Friday, January 24, 2014

How Many Times Have We Heard…

We’ll be back for you right after…

This is most prominent in New York, when we were dropped for the non-discrimination bill in 2002 we heard the promise then, we will help pass the gender inclusive non-discrimination law, GENDA. Well we are still waiting. Then in April of 2008, the Empire Pride Agenda scheduled a big rally for GENDA legislation, however, a few days before the rally Governor Paterson said that he supported marriage equality…BAM, over night the rally focus became marriage equality and we had tire tracks over us again.

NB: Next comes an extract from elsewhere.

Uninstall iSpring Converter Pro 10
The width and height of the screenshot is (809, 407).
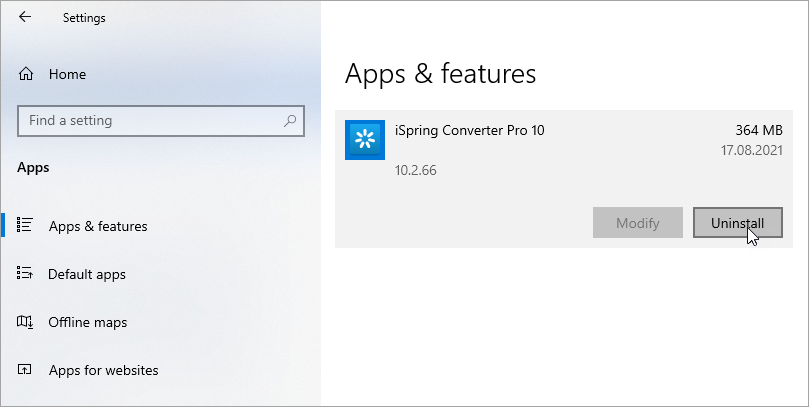[x=737, y=223]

Autostraddle has an article by Casey Quinlan about the failed promise,
New York Can Pass Same-Sex Marriage But Not Trans* Protections: How GENDA Died

A few months ago, a bill supporting the rights of transgender and other gender nonconforming people failed to come up for a vote in the New York State Senate. It died quietly years after Republicans and Democrats came together to vote in support of same sex marriage. Like most failed legislative efforts, there usually isn’t one clear-cut reason for its downfall. A myriad of forces were working against the bill: a coterie of Democrats aligned with Republicans, a lack of unity in the advocacy community and a wider political problem in how elected leaders perceive Americans’ opinions of transgender people.

Let’s start with the obvious: The bill wasn’t prioritized as same sex marriage efforts were, which is not a story only familiar to New York, but the whole country. Same sex marriage has been the central focus of major LGBT rights organizations for years, to the consternation of many LGBT rights activists, who believe issues that impact impoverished people, and/or people of color, have been neglected. After DOMA, one would think this would be the best time for activists to shine a light on other issues, such as hate crimes against LGBT people.

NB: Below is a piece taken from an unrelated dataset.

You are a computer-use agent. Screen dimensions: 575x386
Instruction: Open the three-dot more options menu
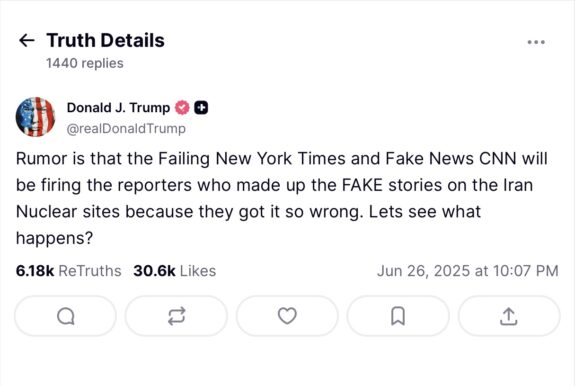click(536, 42)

But that hasn’t proven to be the case, at least in New York.
The article goes on to say that the organizations spent over $1 million to lobby for marriage equality but only $250,000 on GENDA. It points out that the Empire State Pride Agenda ad campaign doesn’t use the word “transgender” or show any trans-people in the ads, it says that,
A video that is basically the same as the radio advertisement showed on local television stations as well, showing a map of the United States, and captions, but never mentioned the word “transgender” or showed any photos of actual transgender people or gender nonconforming people. Contrast that advertisement with an ESPA advertisement run in 2009 campaigning for same sex marriage rights, named “Barb & Don,” in which an older couple talks about their daughter’s wife and children. It is a heartbreaking ad because you see the people ESPA is fighting for. Photo after photo is shown of Amy and her wife and daughter. Both television ads lasted 30 seconds.
There doesn’t seem to be the same drive from some of the organizations that worked for marriage equality. The article also cites the lack of trans-leadership,
Sallans [a trans-man who speaks as an activist on transgender issues] said that one of the most significant issues preventing the kind of engagement that is necessary for legislative victories from happening is the lack of transgender people in those organizations’ leadership.
The legislature and the governor does not seem to be behind the bill but the public is,
A poll of 600 New York voters by Global Strategy Group found that 78 percent supported its passage. Seventy-nine percent of New York City residents, 82 percent of downstate suburban voters and 74 percent of Upstate New York voters supported it. Even 67 percent of Republicans and 78 percent of Independents polled supported the bill.